Trichuris ovis

Scientific classification
- Kingdom: Animalia
- Phylum: Nematoda
- Class: Enoplea
- Order: Trichocephalida
- Family: Trichuridae
- Genus: Trichuris
- Species: T. ovis
- Binomial name: Trichuris ovis (Abildgaard, 1795)

= Trichuris ovis =

- Genus: Trichuris
- Species: ovis
- Authority: (Abildgaard, 1795)

Species of roundworm

Trichuris ovis, commonly known as a whipworm, is a nematode belonging to the genus Trichuris. This whipworm species was first discovered in 1795 and is known to infect sheep and goats. These organisms are capable of inhabiting any region that has the aforementioned hosts, as can be attested by the numerous reports of T. ovis findings throughout North and South America, Australia, Europe, and Asia. Information regarding the species' general life cycle and egg development can be seen in the Trichuris page.

==Morphology==
This species of whipworm is white and is known to have a long, thin neck that composes two-thirds of its body, and a short, thick posterior. The male organisms of T. ovis usually range from 53.04mm-75.08mm in length, while their female counterparts are approximately 32.03-70.19mm in length. The spicule length is 4.18-5.62mm for both genders. Both genders also have bacillary bands. T. ovis that inhabit different species of sheep or goats can have slightly different morphologies.

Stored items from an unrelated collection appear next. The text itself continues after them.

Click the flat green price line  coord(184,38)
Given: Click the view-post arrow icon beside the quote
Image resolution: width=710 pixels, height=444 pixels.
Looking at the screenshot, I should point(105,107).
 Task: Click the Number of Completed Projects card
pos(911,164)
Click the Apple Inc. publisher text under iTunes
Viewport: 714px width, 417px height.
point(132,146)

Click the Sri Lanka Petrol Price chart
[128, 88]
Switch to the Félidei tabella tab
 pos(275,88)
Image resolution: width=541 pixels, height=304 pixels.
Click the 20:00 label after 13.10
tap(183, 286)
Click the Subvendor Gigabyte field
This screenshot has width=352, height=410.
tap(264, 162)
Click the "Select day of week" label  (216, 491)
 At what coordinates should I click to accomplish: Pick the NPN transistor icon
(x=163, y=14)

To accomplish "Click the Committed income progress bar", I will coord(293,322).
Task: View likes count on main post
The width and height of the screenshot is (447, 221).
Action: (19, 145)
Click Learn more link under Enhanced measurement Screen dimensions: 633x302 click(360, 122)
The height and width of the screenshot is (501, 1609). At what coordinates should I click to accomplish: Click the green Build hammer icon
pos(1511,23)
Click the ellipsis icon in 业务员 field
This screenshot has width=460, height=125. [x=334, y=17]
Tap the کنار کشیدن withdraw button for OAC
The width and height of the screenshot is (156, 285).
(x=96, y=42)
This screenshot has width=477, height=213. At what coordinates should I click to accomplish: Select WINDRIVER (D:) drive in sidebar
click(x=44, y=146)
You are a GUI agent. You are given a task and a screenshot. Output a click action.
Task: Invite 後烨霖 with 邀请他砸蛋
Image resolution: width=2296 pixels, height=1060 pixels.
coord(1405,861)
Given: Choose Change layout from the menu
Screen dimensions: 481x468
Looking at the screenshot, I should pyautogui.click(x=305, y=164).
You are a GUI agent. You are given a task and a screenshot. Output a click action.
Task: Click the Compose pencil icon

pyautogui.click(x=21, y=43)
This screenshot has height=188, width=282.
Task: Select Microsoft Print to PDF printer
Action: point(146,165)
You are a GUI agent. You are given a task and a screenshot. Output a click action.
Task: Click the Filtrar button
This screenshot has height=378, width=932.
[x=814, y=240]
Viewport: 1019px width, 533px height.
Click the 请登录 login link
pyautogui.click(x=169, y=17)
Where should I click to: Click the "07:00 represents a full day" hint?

==Symptoms and treatment==
Like all whipworms, T. ovis primarily inhabit the host’s cecum. However, sheep and goats are rather resistant to the parasite infection and often do not experience many symptoms. If the host is heavily infected, a large portion of the blood vessels located in the cecal wall will be consumed. This eventually results in the thickening of the wall, thus preventing that region of the large intestine from absorbing fluids causing the host to have diarrhea. This can be extremely detrimental for the host during a drought. Although sheep and goats are relatively resistant to them, T. ovis is one of the most common nematode parasites, and many of the aforementioned hosts are infected by this species of whipworm. As a result, farmers began treating infected livestock with anthelmintics, an internal pesticide, in hopes of eradicating these infections. Unfortunately, there have been cases reported where the parasites are resistant to these treatments, thus prompting researchers to develop potential vaccines to combat such resistant whipworms.